Temidden van de wereldwijde crisis, maken wij ons in eerste instantie zorgen om onze gezondheid en dat van onze dierbaren. Wij liggen wakker van facturen die opstappelen en wat voor staartje deze pandemie nog krijgt. Wij proberen, net zoals elke, normale mens op deze wereld een houvast te vinden in de gekte. Daarbovenop dwingt u ons nu ook nog om ongerust te zijn over onze academische toekomst en dat van onze dochters.

Als u ons, als tegenstanders van het verbod echt een plezier willen doen, noem het beest bij zijn echte naam. Nu vechten wij tegen een algemeen aanvaardbaar begrip dat de ware grondslag van het probleem verbergt. Het heet niet ‘neutraliteit’ (ook niet in gesloten vorm), het heet ‘anti-islam’. ‘Racisme’ ontstond uit het idee van ‘suprematie’. Het was het geloof in dat laatste dat het aanvaardbaar maakte om mensen openlijk en “gerechtvaardigd” op basis van hun huidskleur te discrimineren. Zo rechtvaardigt het geloof in dit neutraliteitsbeginsel de discriminatie van moslims.

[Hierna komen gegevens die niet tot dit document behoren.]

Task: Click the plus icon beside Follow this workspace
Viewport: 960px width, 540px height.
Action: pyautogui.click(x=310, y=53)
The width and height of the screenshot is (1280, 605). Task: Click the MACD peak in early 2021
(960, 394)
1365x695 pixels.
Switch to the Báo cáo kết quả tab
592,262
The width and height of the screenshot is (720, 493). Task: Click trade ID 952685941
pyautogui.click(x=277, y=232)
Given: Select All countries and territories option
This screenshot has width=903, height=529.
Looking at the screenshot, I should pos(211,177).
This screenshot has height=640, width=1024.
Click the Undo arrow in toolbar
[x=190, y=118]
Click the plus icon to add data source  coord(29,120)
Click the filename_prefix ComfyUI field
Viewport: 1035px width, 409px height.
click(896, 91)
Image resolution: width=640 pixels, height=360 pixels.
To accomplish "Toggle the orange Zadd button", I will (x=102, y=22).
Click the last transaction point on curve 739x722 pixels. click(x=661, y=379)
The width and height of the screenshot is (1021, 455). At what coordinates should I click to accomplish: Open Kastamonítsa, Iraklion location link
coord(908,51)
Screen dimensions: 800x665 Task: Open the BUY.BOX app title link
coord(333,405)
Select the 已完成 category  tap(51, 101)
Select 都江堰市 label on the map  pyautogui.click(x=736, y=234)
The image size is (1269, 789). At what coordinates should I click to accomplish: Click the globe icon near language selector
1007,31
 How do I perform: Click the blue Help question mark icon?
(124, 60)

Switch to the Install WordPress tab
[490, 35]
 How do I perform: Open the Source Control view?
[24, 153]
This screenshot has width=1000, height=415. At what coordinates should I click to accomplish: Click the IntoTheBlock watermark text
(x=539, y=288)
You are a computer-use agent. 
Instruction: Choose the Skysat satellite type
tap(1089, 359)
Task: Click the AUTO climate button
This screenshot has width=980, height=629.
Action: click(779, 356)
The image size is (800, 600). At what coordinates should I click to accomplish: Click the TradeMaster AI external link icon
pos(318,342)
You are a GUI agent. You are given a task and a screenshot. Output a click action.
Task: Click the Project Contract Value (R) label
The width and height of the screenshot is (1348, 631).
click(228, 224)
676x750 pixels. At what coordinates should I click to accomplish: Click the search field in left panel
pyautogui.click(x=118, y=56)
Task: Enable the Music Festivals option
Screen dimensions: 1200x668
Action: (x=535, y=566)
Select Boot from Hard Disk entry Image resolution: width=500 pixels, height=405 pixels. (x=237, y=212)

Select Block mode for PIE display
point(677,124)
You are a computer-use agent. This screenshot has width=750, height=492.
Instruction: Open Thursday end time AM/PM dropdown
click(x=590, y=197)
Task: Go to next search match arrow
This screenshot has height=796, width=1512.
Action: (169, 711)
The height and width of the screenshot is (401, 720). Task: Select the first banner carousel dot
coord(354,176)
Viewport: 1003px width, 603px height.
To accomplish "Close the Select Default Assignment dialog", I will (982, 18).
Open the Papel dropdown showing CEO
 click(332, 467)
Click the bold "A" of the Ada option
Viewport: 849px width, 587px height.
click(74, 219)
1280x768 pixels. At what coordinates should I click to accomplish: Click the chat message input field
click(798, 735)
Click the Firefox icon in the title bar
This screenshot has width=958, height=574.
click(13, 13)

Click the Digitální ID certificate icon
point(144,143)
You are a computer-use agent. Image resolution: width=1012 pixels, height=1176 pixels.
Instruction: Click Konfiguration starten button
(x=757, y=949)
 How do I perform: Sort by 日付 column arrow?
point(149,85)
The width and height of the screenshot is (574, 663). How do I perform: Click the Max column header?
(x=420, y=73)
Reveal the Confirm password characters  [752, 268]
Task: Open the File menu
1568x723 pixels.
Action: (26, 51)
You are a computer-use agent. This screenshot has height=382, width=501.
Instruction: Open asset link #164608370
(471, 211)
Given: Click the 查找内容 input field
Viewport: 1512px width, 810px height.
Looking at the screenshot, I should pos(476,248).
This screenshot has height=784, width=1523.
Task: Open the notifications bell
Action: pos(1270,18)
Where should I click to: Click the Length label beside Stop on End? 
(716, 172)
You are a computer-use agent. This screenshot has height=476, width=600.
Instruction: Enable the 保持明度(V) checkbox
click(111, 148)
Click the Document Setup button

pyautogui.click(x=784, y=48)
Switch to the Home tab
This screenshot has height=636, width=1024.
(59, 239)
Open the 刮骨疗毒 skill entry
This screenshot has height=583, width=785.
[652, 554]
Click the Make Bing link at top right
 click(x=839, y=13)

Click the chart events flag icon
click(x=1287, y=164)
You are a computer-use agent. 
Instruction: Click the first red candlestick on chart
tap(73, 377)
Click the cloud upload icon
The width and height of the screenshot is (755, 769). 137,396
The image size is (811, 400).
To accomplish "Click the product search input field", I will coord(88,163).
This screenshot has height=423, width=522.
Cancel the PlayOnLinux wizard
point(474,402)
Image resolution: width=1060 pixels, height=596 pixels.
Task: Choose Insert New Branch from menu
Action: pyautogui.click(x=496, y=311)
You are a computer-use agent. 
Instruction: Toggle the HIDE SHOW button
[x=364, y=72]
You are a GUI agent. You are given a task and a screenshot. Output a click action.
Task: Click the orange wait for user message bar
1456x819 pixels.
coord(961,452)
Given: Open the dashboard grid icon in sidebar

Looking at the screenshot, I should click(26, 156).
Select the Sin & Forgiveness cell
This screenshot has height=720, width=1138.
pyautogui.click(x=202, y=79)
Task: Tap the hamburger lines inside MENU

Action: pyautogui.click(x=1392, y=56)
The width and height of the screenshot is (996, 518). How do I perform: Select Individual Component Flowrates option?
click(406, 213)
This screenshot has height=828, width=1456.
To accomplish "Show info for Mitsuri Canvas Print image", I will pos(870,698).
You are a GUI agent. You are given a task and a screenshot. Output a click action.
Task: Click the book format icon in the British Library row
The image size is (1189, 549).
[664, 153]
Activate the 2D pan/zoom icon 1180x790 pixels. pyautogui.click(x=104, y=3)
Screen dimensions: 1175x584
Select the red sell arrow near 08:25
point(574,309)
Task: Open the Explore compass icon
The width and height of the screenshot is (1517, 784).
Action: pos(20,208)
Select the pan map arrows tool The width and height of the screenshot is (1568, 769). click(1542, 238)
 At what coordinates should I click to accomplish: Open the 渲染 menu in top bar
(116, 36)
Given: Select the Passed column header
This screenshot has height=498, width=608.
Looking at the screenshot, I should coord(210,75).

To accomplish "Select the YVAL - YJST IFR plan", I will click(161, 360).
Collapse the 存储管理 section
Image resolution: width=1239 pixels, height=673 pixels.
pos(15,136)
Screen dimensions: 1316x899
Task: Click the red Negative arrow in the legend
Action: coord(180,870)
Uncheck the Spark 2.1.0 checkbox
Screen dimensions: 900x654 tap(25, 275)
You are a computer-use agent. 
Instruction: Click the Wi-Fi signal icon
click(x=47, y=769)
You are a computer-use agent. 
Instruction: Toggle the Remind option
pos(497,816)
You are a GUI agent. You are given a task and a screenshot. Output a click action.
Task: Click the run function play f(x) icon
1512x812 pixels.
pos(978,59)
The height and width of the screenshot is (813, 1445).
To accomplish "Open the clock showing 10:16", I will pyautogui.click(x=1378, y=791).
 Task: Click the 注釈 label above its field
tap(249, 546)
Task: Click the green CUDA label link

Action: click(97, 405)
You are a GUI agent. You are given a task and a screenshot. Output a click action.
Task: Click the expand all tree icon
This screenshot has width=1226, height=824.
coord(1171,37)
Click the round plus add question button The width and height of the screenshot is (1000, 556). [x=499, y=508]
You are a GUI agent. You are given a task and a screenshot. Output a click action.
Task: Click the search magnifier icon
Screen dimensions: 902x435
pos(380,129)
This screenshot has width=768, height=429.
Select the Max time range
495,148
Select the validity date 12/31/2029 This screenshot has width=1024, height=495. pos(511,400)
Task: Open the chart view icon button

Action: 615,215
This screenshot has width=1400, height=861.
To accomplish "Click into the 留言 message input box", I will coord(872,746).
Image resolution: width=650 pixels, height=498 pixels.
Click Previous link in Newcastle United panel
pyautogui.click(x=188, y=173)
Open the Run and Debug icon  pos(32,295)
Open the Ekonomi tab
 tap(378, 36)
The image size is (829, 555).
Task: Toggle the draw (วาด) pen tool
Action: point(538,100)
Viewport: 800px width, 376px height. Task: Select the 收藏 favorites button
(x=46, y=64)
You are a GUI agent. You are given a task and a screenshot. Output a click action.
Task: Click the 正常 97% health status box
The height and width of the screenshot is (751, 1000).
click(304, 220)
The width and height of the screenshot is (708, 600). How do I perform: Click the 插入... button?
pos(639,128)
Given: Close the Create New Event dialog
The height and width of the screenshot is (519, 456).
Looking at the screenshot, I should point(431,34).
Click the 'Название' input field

Zolang men dit principe blijft verdedigen zal de hoofddoek en religie in het algemeen een probleem blijven. Niet alleen voor ons, maar ook voor wie minder sluiers in het straatbeeld wil. Want het werkt duidelijk averechts, steeds meer vrouwen dragen het uit verzet (en uiteindelijk om de juiste reden). Helaas betekent dat ook steeds meer vrouwen die zullen moeten strijden. Wij zijn moe gestreden. We zijn het kotsbeu, maar we zijn nog lang niet verslagen.